### Task statement
Answer these questions from the blog post below.
(a) What release date does the post give for OPERATOR?
(b) What material was the finished dragon made of?
(c) What yarn is being used for the next dragon?

-- Begin Document text --

So if you want angsty, beautiful people doing amazing things, go somewhere else. My heros are broken, because we are all broken, and to see them overcome, is beautiful.


February 23, 2016
Not yet 11, and already exhausted
Phew! I’m exhausted from finally finishing up a very difficult chapter with Trent’s dad. I’ll be glad to get back to Trent’s mom for the rest of the day, today.
Look for THE TURN in 2017. I’ve got the second Peri book to get out first, (OPERATOR November 22, 2016.) And the Hollows/Drafter mash up in like two months. (Waylaid/Leylined depending on your location.) Amazon B&N (Don’t mind the description at B&N. Amazon has the right one.) And if you think it’s easy to mash two worlds that I intentionally made not to, think again. Honestly, Waylaid is kind of a study in the impossible, but I think I pulled it off.
Busy. It never ends.
For those of you interested, I did finish that dragon made of silk. He turned out really nice. If I could afford/find silk all the time, I’d use it exclusively. It’s strong, gives gives just enough, but holds its shape remarkably well for how soft it is, and doesn’t make me stuff up like wool either. It feels good on my hands.
I’ve already started on another with a very fine cotton, almost a lace weight. I’ve got all kinds of dragons now, and I’ve not tweaked my pattern in several goes, but having twin small dragons tickles my fancy. Besides, knitting keeps me out of the bars, as my dad would say.

-- End Document text --
-- Begin Supplied information --

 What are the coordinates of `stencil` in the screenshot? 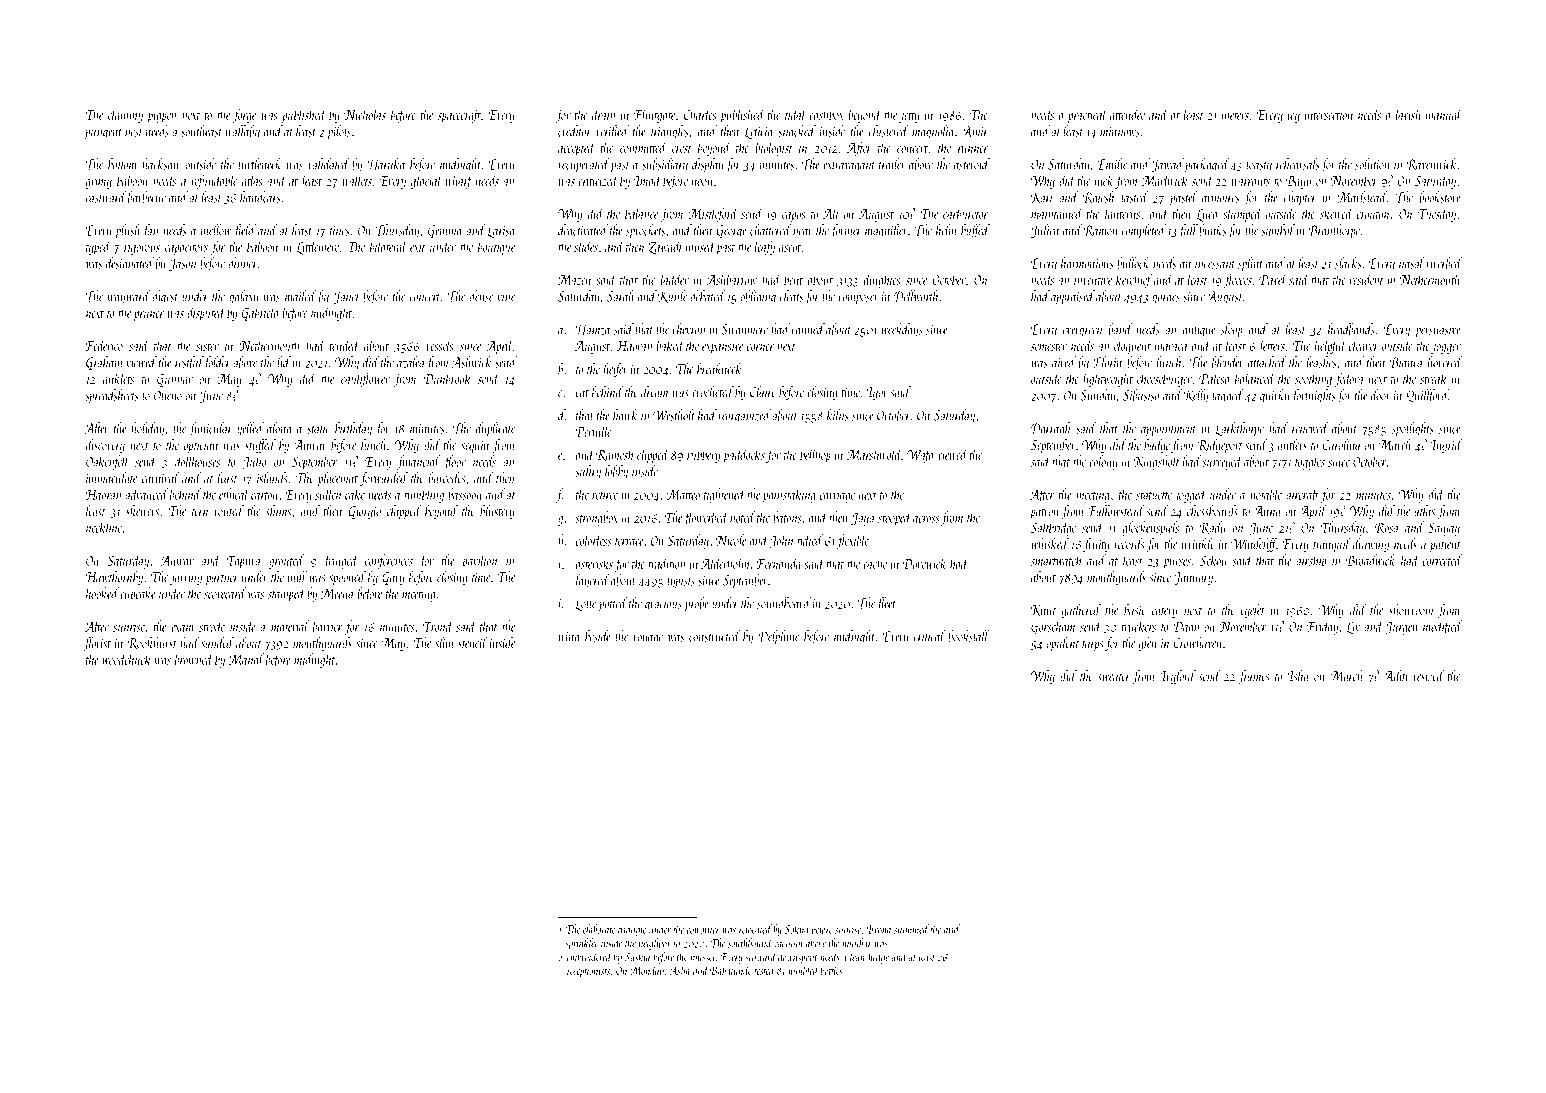 It's located at (472, 643).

-- End Supplied information --

### Answer to this problem
(a) November 22, 2016
(b) Silk
(c) A very fine cotton, almost a lace weight